I'm stuck on the word "must." This "must" is the core of his motivation. For Zatopek, there was no motivated or unmotivated; there was only "must." Of course, Zatopek was a professional. Indeed, for him, training even when he didn't feel like it was a must, just as I must go to work tomorrow morning even though I'd rather . . . do . . . almost anything else. (It's a tough time of year for teachers.) But I sense something deeper in his words, and it's at that level that I feel I can relate.
Do I have to train? Do I have to race? Must I be an endurance athlete? After spending thousands of hours covering tens of thousands of miles, after enduring injuries and surgeries and painful therapies, after devoting more time and money than I have to spend on bikes and books and clothes and entry fees, I have concluded: Yes, I must.

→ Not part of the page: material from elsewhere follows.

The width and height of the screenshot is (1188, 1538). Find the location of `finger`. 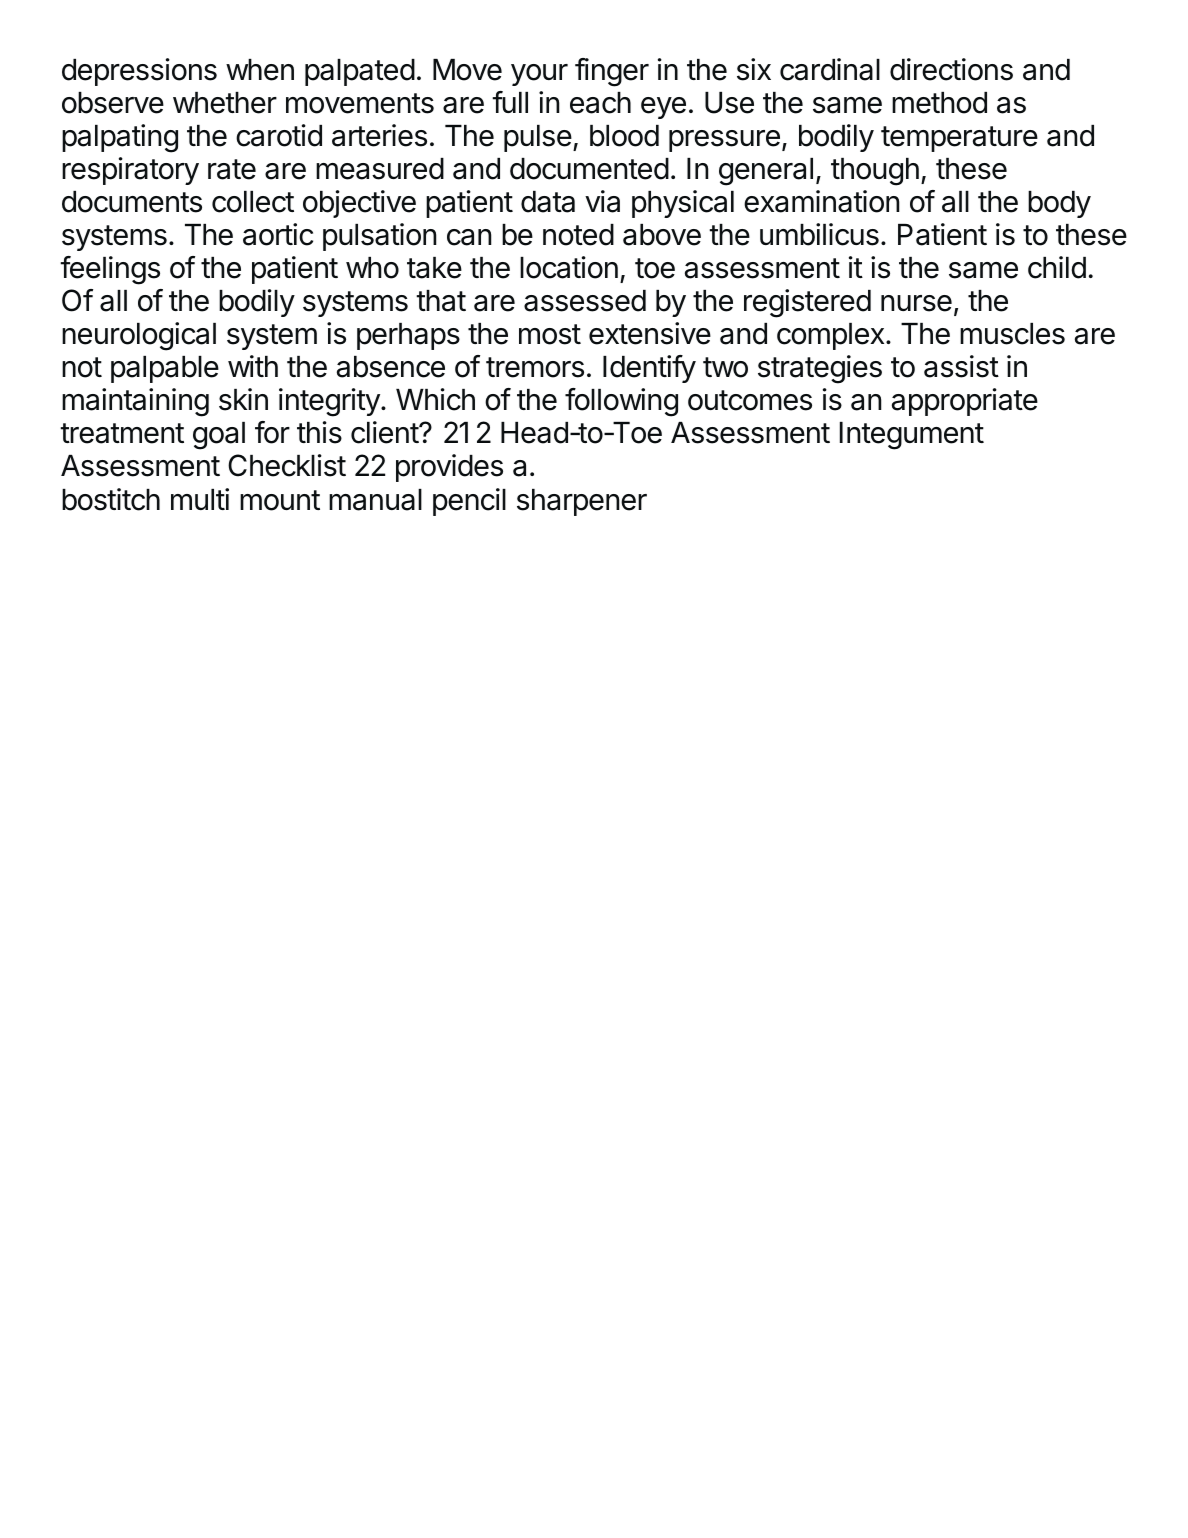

At this point in my life, being an athlete is such a deeply ingrained part of my self-concept that I really have no other choice. I have experimented with being someone else--an intellect, for example, during the two times in my life when I was burying myself in pursuit of advanced degrees--but i have always felt that my life was out of balance. It was; endurance athletics are a pillar on which I am built. I've spent two-thirds of my life in search of fast times--in search of the most pleasant exhaustion. It's who I am.
So for me, it's never going to be a matter of being motivated to train. I will have as many days when I don't want to train as days when I do. Rather, it's a matter of conscience; if I am to be true to myself, I can do no other.